I think that if it were a real fetish, then I couldn’t come unless tickling was involved. This is not the case. Tickling is my precursor, if you will, but not the all out means.
 
Both. But tickling isn't a requirement for me, so going by what Myriads said, it's a kink or paraphilia.

Tickling in a sexual context certainly makes things more interesting, but I can have fun with casual tickling too.
 
For me it's both. Tickling is like kissing or touching, it can be sexual in some cases and not remotely sexual in another. I like tickling scenes in movies and cartoons that I may not find erotic at all. I think the internet has made everything sexual to the point of absurdity.
 
I love to tickle and get tickled and a lot but I wouldn't describe my enjoyment of tickling as a "fetish." First of all, fetishes are generally sexual in nature and I don't necessarily get sexually excited by tickling, unless it happens in a sexual context such as in foreplay. Also, fetishes tend to be something you're obsessed about and require to achieve a sexual release. I don't have that type of overwhelming need for or compulsion to tickle. I just think it's a lot of fun and an exhilarating experience that I can enjoy in a romantic, sexual or totally platonic situation. How about all of you?

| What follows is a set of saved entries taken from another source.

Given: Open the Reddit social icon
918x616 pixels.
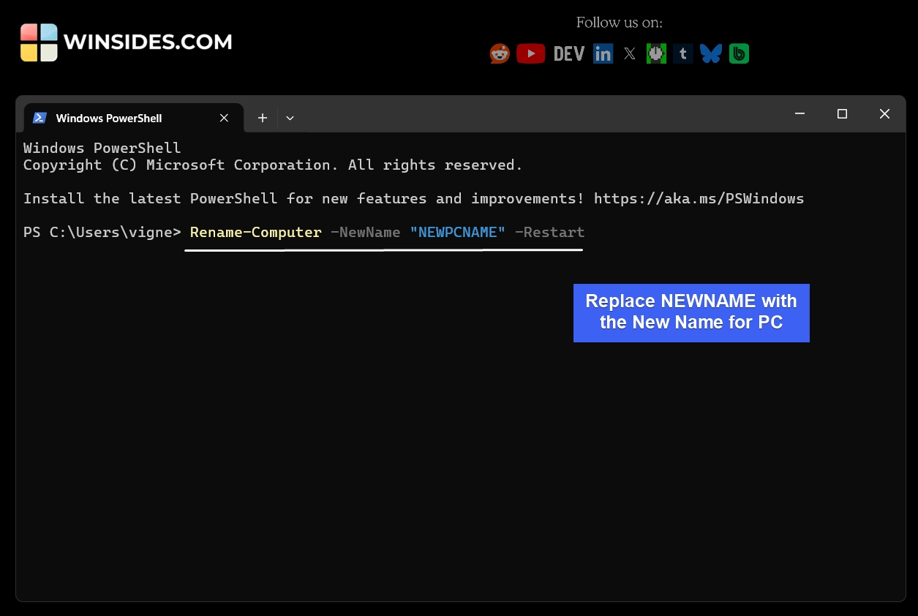Looking at the screenshot, I should click(500, 53).
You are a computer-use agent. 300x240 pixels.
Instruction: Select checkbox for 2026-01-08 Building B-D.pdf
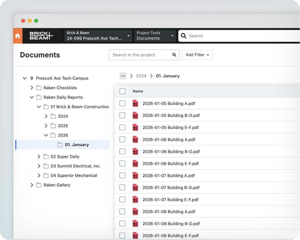(x=122, y=224)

It's great to see like-minded people here. Tickling is, in the first place, a pure enjoyment. It's so much fun, to practice and to watch. It's like a rollercoaster, it's a game. It also has so many benefits which is wonderful. The endorphin rush TickleYeti mentioned.
That's what tickling is for me, and our other tickletherapists. The ladies who are ticklers in our tickle therapy videos don't have a fetish, but they do love to tickle so much, longing for the next session with a new "tickle therapy patient". This pandemic situation actually is very depressive for them.

Of course tickling can also become sexual, arouse sexual emotions, as any massage or touch practices can be. Which is normal. It's just one aspect of tickling.
Tickling is just wonderful in many ways.

In the case of the OP's question, I read it as how many of you have a paraphilia for tickling, how many have a fetish?
It's not even a paraphilia the OP is talking about. Both words that you mentioned are related to sexual situations.
It's the understanding of tickling as something more than that, an enjoyment of tickling.
 
For me it would be a fetish. I have only once reached orgasm without tickling even directly invoked and it was hard to get to that point. I was trying to think about tickling, but was anxious about not being able to get there and all in all it was very stressful.

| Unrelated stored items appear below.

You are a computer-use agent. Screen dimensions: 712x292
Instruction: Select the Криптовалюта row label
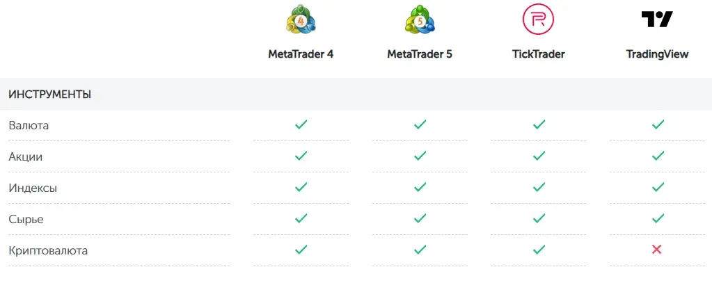(x=48, y=250)
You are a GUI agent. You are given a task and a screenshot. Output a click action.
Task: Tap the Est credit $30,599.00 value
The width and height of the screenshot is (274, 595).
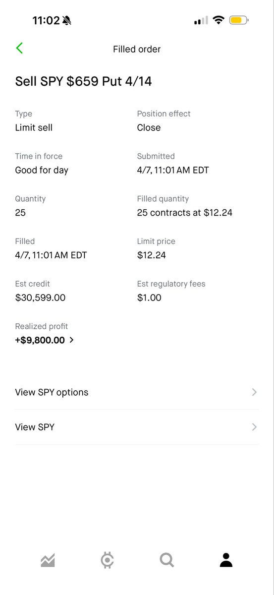[x=40, y=298]
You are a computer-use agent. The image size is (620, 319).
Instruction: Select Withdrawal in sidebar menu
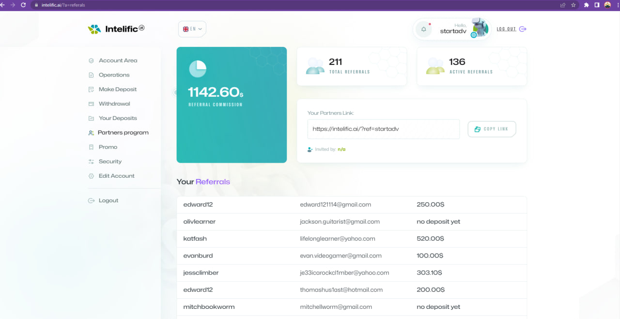click(114, 104)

I absolutely love tickling. It brings me so much joy and much arousal. I would say it’s been a problem though, I struggle to be intimate without tickling, I just don’t enjoy it and that can be harmful in relationships. I think about ticking, pretty much all the time. I can’t switch off and when I date I’ll try and figure out if a guy is ticklish as that really appeals to me, sometimes opening up to them about my interest.

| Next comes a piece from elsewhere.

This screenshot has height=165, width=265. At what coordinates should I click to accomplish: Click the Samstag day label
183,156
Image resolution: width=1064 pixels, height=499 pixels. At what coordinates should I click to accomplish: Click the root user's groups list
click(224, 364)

I’m not ashamed of my fetish, but I wish I could turn it off. But then I’d probably be border line asexual (not that there is anything wrong with that).

I find the people saying they can casually enjoy tickling because if I am around tickling in a vanilla sense it is ver uncomfortable for me haha
 
Both for me. I can have vanilla sex without tickling involved if I am attracted enough to the woman like just having a hot chick down there is enough to do the job especially if it’s the first few times we’ve done it. But tickling makes it 100x better and eventually I would need to incorporate it in order to feel fulfilled in the relationship. I feel like I have “a tickle meter“ that requires a certain amount of attention lol and it’s something that transcends just a sexual urge and more akin to an affinity for tickling.
 
I don't understand the terminology but for me it's definitely sexual and would be my favourite thing to do in the bedroom, although I have / had have everything ranging from vanilla sex to BDSM type stuff as well.

I find the people saying they can casually enjoy tickling because if I am around tickling in a vanilla sense it is ver uncomfortable for me haha

Lol same. One of my friends was talking about how her housemates would hold her down and tickle her and I had to just walk away as it was very distracting to me!!